Microbursts have been simulated and studied using different physical and numerical modeling methods. In the present study, the steady impinging jet model was comprehensively studied by using a 2-foot-diameter (0.61 m) microburst simulator available in the Department of Aerospace Engineering at Iowa State University. Point measurements and Particle Image Velocimetry (PIV) results revealed a detailed picture of the overall flow and distribution of velocity and turbulence in the outflow of the steady impinging jet. Comparisons suggested that the average wind velocity profile of the steady impinging jet matched well with those derived from field data and previous research. FFT of the velocity time-history and instantaneous PIV results implied that the outflow consisted of low-frequency periodic shedding of vortices and the steady impinging jet model could be seen as an ensemble average of a series of simulated microburst events. Due to lack of time-dependent evolutionary information of the steady impinging jet model, a transient impinging jet model was studied to capture the transient features which were then compared with those of the cooling-source model by performing numerical simulations. Transient features of the transient impinging jet model and cooling source model showed several differences mainly related to the different formation and transportation process of the primary vortex.

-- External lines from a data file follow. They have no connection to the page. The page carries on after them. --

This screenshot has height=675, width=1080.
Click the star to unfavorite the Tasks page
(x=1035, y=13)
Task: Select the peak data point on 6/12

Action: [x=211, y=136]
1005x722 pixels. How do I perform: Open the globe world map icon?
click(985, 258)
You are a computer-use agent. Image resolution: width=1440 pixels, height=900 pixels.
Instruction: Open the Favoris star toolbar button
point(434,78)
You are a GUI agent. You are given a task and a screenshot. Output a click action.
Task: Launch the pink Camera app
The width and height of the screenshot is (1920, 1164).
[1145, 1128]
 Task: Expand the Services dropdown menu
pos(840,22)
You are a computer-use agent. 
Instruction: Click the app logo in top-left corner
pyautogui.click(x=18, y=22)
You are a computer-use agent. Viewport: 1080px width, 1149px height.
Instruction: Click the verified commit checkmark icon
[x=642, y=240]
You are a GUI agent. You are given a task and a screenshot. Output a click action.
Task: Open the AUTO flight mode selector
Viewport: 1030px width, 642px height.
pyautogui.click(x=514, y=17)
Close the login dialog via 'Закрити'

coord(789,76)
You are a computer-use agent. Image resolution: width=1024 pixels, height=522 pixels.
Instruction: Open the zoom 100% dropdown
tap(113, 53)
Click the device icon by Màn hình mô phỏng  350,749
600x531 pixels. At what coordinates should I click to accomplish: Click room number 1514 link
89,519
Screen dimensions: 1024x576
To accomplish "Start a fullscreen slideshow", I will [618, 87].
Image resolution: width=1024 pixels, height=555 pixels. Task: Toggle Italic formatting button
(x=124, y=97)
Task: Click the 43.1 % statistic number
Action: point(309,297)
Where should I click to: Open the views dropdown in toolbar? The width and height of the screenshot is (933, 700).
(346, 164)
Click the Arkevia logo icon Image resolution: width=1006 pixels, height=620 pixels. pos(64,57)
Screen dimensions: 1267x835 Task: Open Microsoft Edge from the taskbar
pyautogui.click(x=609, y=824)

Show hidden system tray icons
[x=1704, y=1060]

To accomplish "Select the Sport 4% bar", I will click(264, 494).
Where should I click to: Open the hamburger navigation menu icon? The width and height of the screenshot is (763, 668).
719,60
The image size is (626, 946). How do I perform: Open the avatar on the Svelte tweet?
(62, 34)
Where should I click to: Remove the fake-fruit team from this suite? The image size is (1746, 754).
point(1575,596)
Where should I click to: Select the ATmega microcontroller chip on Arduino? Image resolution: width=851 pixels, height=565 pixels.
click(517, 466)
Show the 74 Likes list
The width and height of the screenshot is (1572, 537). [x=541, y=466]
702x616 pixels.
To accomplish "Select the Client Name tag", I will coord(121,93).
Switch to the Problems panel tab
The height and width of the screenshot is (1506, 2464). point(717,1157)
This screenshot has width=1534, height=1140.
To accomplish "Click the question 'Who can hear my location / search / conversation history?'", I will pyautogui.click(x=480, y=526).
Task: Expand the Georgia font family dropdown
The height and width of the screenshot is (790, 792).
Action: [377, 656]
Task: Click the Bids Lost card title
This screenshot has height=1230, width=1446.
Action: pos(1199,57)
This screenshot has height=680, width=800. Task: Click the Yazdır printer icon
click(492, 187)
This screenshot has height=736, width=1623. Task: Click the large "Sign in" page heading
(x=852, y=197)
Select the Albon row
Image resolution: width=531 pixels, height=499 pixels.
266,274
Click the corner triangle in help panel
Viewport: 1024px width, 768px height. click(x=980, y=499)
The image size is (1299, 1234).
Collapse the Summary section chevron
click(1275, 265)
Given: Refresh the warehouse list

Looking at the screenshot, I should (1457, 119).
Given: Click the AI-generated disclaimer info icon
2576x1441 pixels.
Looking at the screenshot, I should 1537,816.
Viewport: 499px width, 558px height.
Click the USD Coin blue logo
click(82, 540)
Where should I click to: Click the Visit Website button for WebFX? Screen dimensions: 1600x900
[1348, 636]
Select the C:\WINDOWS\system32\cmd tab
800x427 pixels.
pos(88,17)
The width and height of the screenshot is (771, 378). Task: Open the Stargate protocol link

Ground surface pressure distributions were found to be different due to different forcing parameter of the two models. Comparison with the field data suggested that both models resembled the dynamic features of a real microburst outflow. However, results showed that the cooling source model could produce a reasonable instantaneous radial velocity profile at maximum wind condition, while the transient impinging jet model resulted in a large deviation. Finally, merits and demerits of each modeling methods were discussed.